(Data excerpts)
╭──

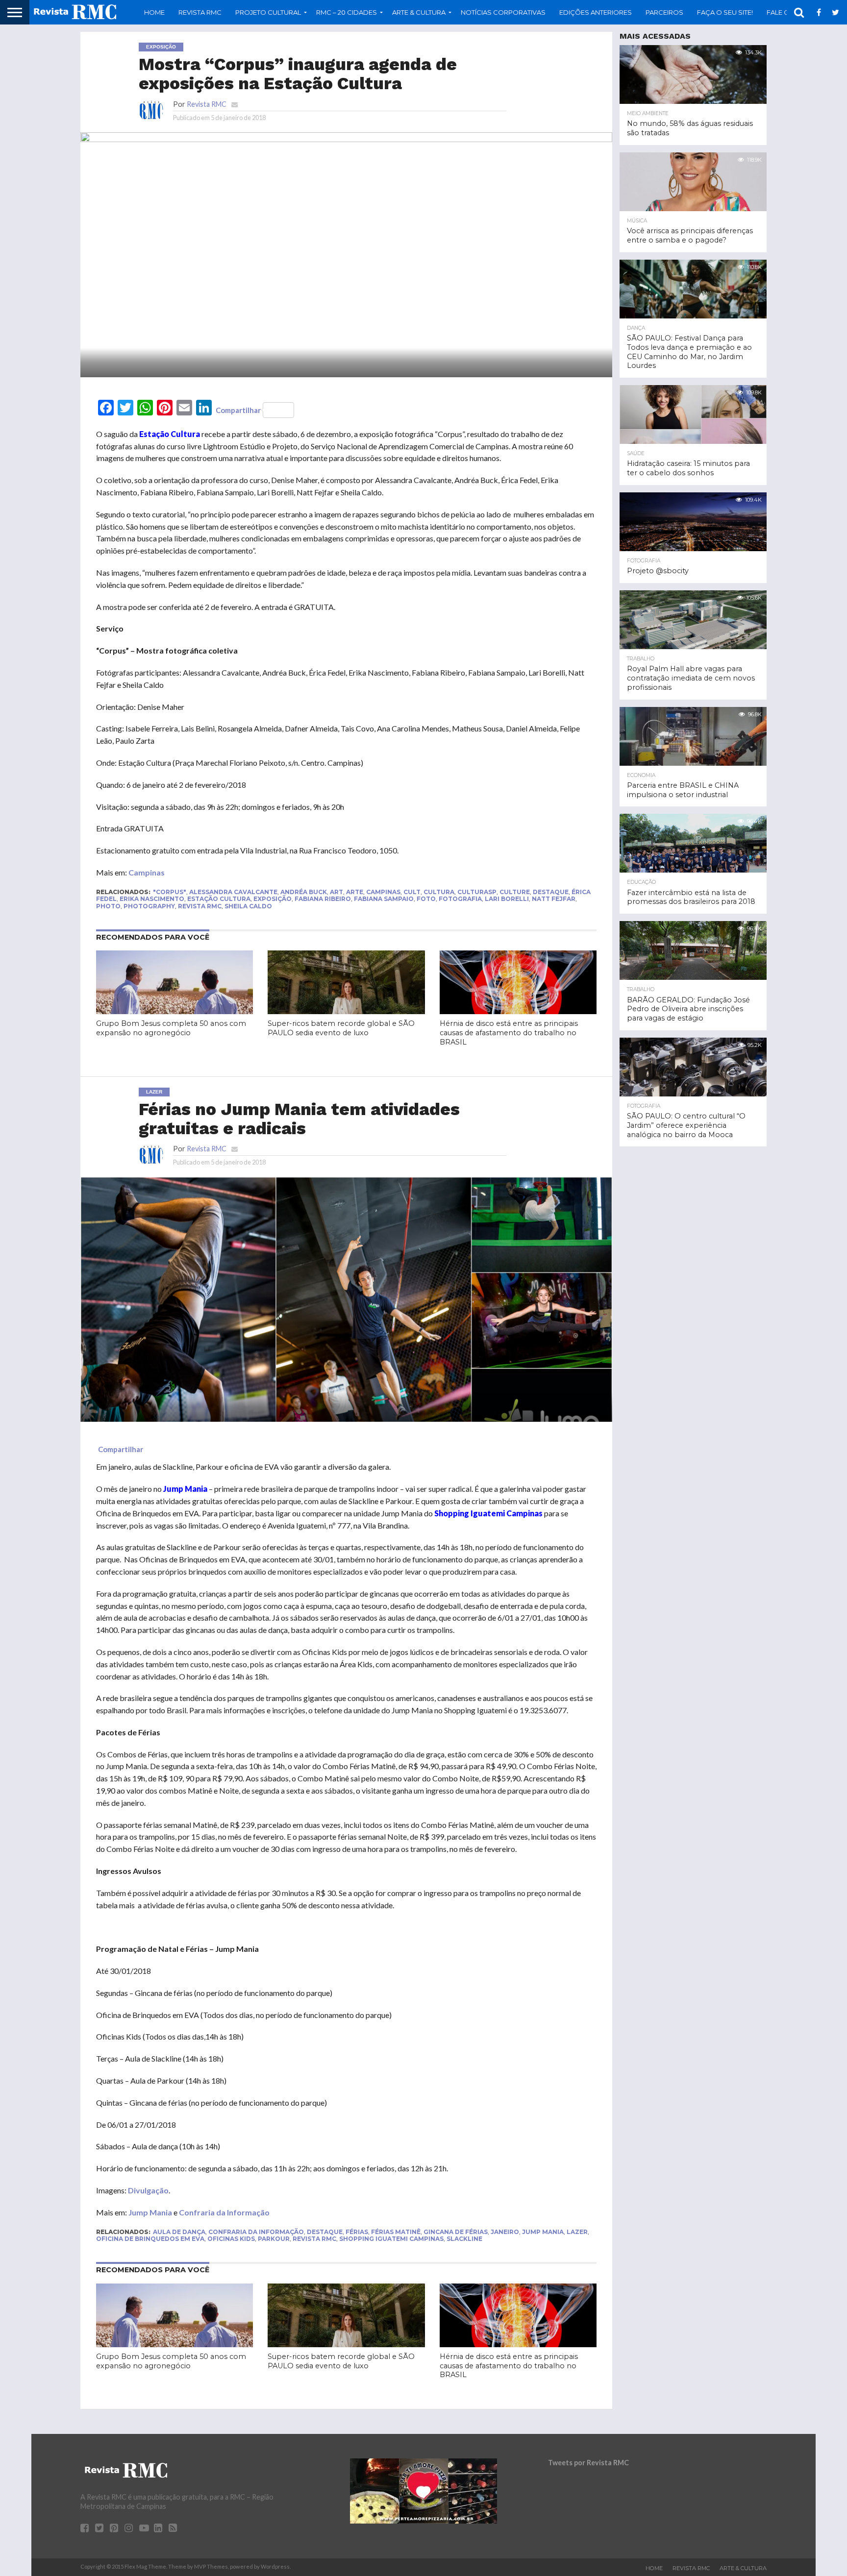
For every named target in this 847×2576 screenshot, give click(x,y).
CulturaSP (477, 892)
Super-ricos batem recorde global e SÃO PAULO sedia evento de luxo (341, 1028)
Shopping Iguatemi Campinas (391, 2238)
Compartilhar (238, 410)
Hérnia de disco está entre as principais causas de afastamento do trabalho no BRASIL (509, 1032)
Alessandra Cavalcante (233, 892)
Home (154, 12)
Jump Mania (150, 2212)
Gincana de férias (456, 2232)
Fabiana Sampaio (384, 898)
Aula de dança (179, 2232)
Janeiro (505, 2232)
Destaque (551, 892)
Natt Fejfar (553, 898)
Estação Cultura (218, 898)
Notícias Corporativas (503, 12)
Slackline (464, 2238)
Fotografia (460, 898)
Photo (108, 906)
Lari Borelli (507, 898)
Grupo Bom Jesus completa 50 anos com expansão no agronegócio (171, 1028)
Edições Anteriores (595, 12)
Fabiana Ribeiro (323, 898)
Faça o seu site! (725, 12)
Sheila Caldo (248, 906)
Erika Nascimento (152, 898)
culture (514, 892)
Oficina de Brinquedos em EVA (150, 2238)
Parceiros (664, 12)
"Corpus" (169, 892)
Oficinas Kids (231, 2238)
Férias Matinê (396, 2232)
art (336, 892)
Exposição (272, 898)
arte (354, 892)
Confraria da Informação (224, 2212)
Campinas (146, 872)
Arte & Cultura (743, 2568)
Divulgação (148, 2190)
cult (412, 892)
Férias (357, 2232)
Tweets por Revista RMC (588, 2462)
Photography (149, 906)
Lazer (577, 2232)
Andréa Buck (303, 892)
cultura (439, 892)
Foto (426, 898)
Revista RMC (200, 12)
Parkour (274, 2238)
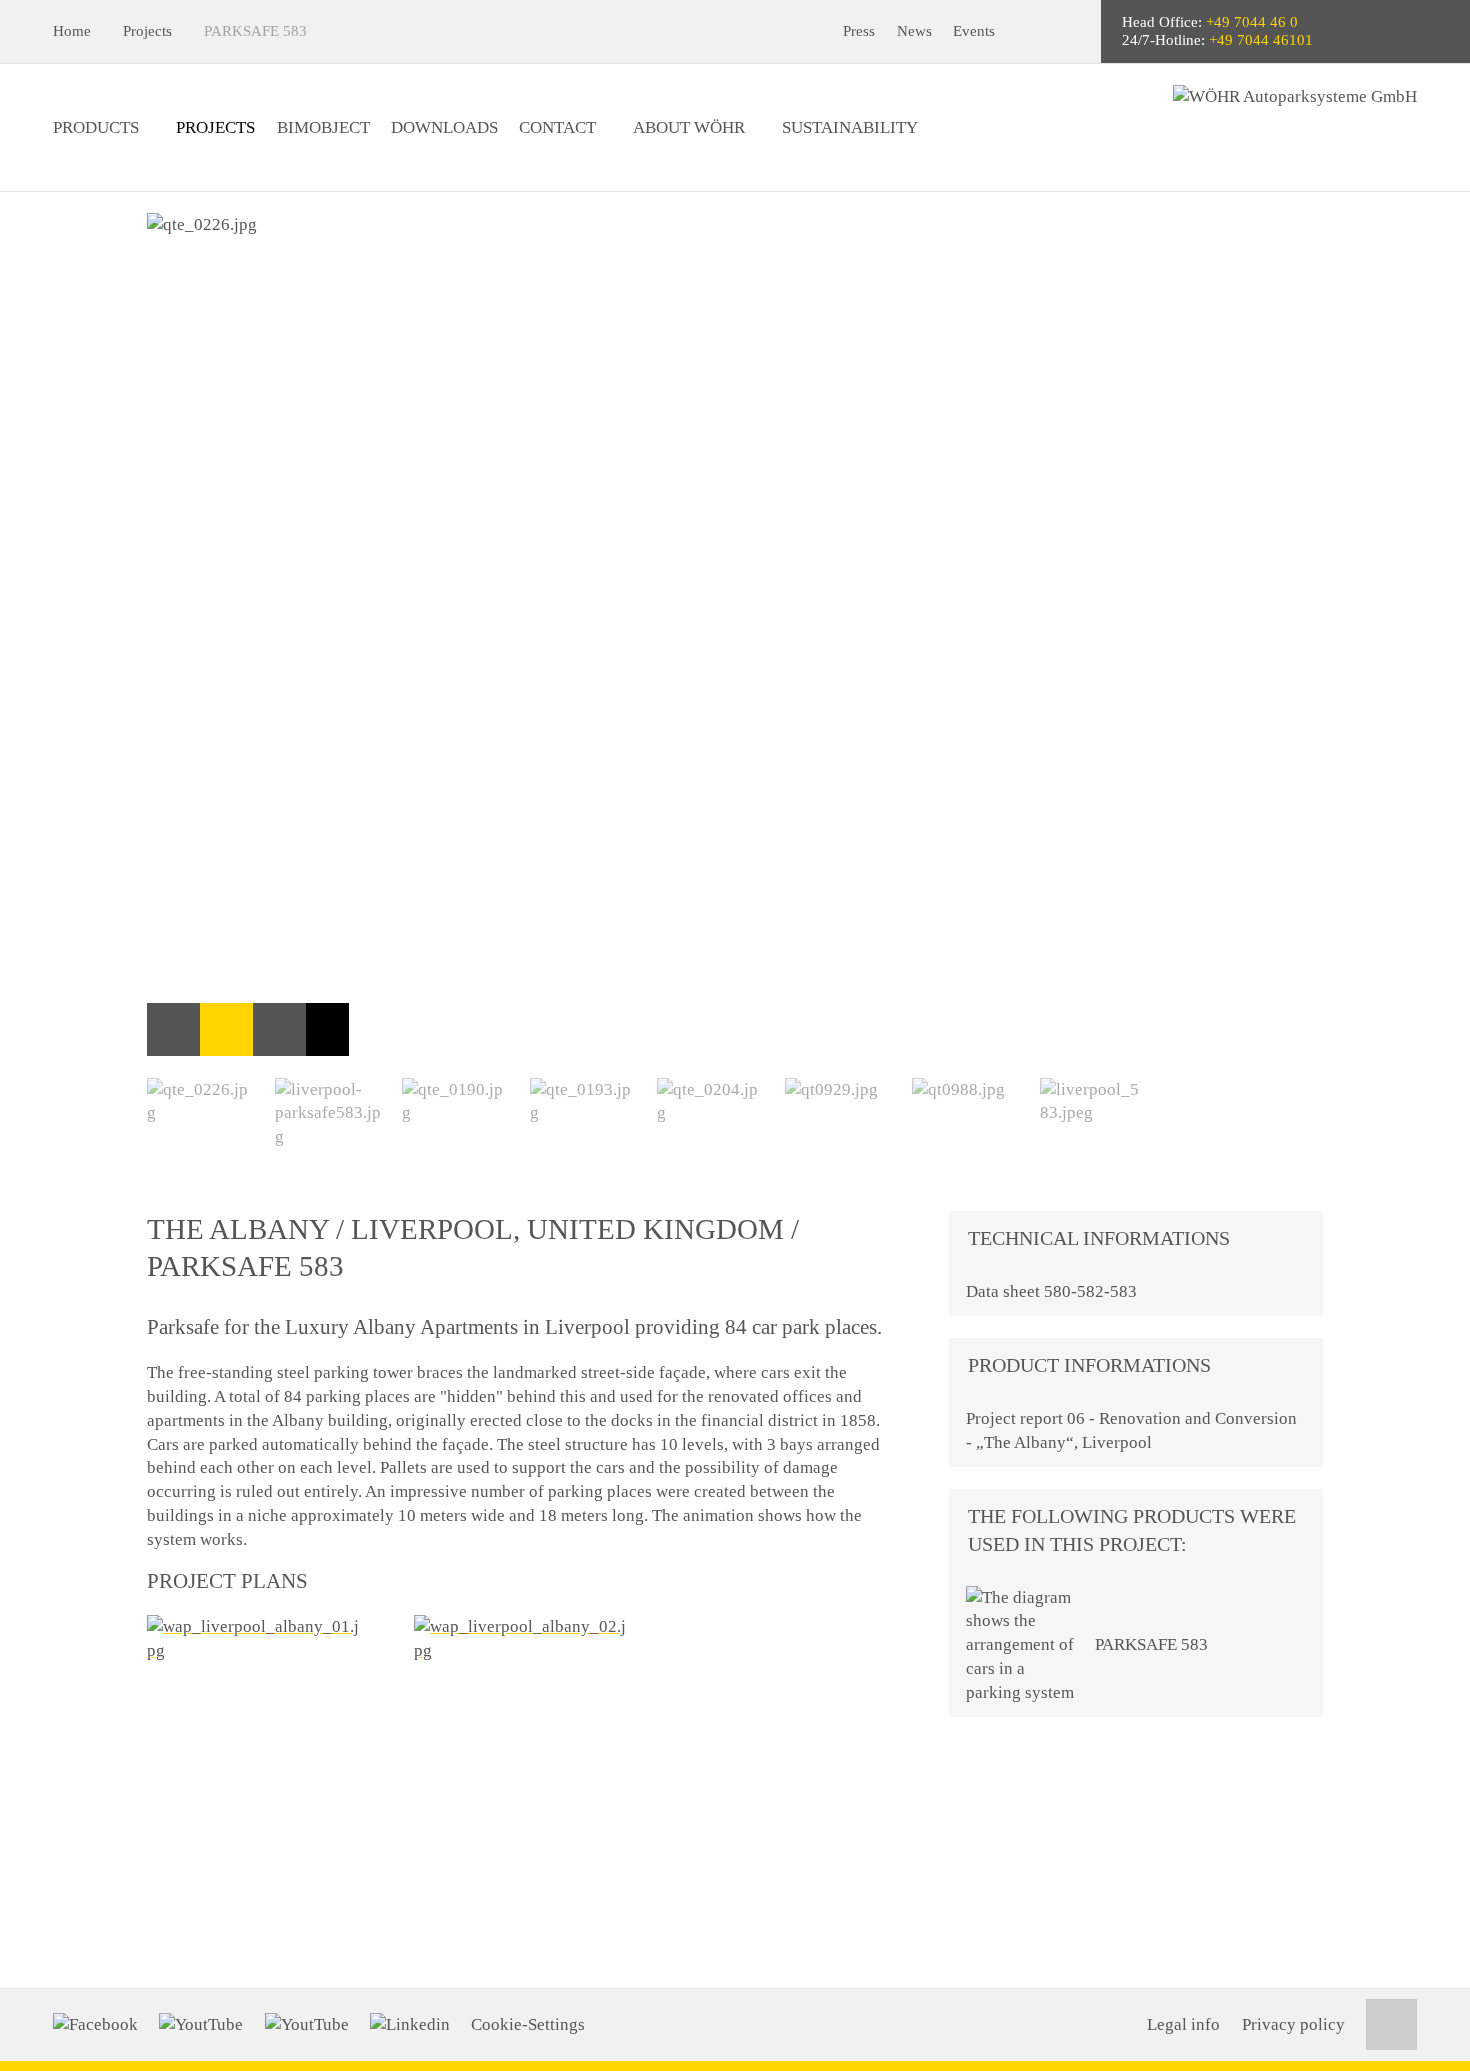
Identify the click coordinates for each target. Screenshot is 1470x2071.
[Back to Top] (1391, 2024)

╰──

(Problem) Would you output, from the records above, exactly the run of lines that starts at the line containing "Lari Borelli (507, 898)" and ends at the line containing "Parkour (274, 2238)", and only that run?

(Response box)
Lari Borelli (507, 898)
Grupo Bom Jesus completa 50 anos com expansão no agronegócio (171, 1028)
Edições Anteriores (595, 12)
Fabiana Ribeiro (323, 898)
Faça o seu site! (725, 12)
Sheila Caldo (248, 906)
Erika Nascimento (152, 898)
culture (514, 892)
Oficina de Brinquedos em EVA (150, 2238)
Parceiros (664, 12)
"Corpus" (169, 892)
Oficinas Kids (231, 2238)
Férias Matinê (396, 2232)
art (336, 892)
Exposição (272, 898)
arte (354, 892)
Confraria da Informação (224, 2212)
Campinas (146, 872)
Arte & Cultura (743, 2568)
Divulgação (148, 2190)
cult (412, 892)
Férias (357, 2232)
Tweets por Revista RMC (588, 2462)
Photography (149, 906)
Lazer (577, 2232)
Andréa Buck (303, 892)
cultura (439, 892)
Foto (426, 898)
Revista RMC (200, 12)
Parkour (274, 2238)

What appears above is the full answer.